Chicago minister addresses racism
February 7, 1990
Without a packed auditorium, body guards or $4 admission fee, a black pastor from Chicago talked about racism Monday night to a crowd of 70 in the Holmes Student Center.
Raleigh Washington, president of Chicago’s Circle Urban Ministry and pastor of Rock of Our Salvation Church, said part of the solution to relieving racial tensions on campus is for whites to initiate relationships with blacks.
While this is not always easy, whites need to be willing to make the first move and risk rejection, Washington said. “Racism is here to stay, but we can rise above it,” he said.
Washington said he does not focus his attention on white racists, but rather on the whites who have befriended and helped him.

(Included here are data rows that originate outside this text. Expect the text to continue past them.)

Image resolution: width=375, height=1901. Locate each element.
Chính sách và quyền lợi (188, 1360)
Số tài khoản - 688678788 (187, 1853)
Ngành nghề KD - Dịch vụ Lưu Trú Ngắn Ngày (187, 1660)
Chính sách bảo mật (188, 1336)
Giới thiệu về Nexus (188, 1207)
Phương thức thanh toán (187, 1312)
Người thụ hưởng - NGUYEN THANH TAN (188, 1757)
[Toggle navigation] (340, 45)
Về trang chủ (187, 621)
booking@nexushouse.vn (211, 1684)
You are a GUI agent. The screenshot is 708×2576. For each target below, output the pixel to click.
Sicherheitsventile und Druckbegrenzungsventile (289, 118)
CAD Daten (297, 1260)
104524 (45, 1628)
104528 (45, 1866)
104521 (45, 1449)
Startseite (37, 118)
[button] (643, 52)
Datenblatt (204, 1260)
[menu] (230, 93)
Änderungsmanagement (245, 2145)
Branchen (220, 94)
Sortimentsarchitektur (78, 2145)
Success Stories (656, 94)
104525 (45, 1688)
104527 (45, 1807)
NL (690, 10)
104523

He said he owes his success in life to not being bitter against whites.
Washington said he used the teachings of the Bible to overcome bitterness in his life that might have resulted from bigoted treatment by whites.
For example, as a army colonel, Washington said he was accused of sexually assaulting a white woman he had previously fired as his secretary. He said the charges were false and brought against him because he is black and had fired 11 white officers.
Eventually Washington was forced to resign one day short of the Amy’s 20 year retirement requirements. During the hearings, Washington said he refused to lie and say he attacked the woman. Relating it bibically, “I told the truth and the Army set me free,” he said.
Washington said he had no strong feelings of bitterness because he believed God had a plan for his life. He had decided to live the scriptures and bless those that cursed him and to turn his other cheek.
Washington said he was born and raised in the housing projects of Jacksonville, Fla., when they were “a good place to be,” he said. He said his only memories of racial tension as a child came from his mother, who “almost had a heart attack” when she caught him “playing house with a white girl.”
However, Washington was older when he said he felt the discrimination of being unable to drink from ‘white’ water fountains in downtown Jacksonville and stopping at a gas station where he was told there was no bathroom, at least for him.
After attending an all-black university in Tallahassee, Washington said he had his first good and bad encounters with whites in the Army.
After being discharged, Washington went to Trinity Seminary, which had 12,000 students, three of whom were black. From Trinity, he went to the Circle Urban Ministry.
Before Washington’s lecture, about 40 members of the NIU Black Choir sang three songs, including “You’re my Brother, You’re my Sister,” which Washington taught them.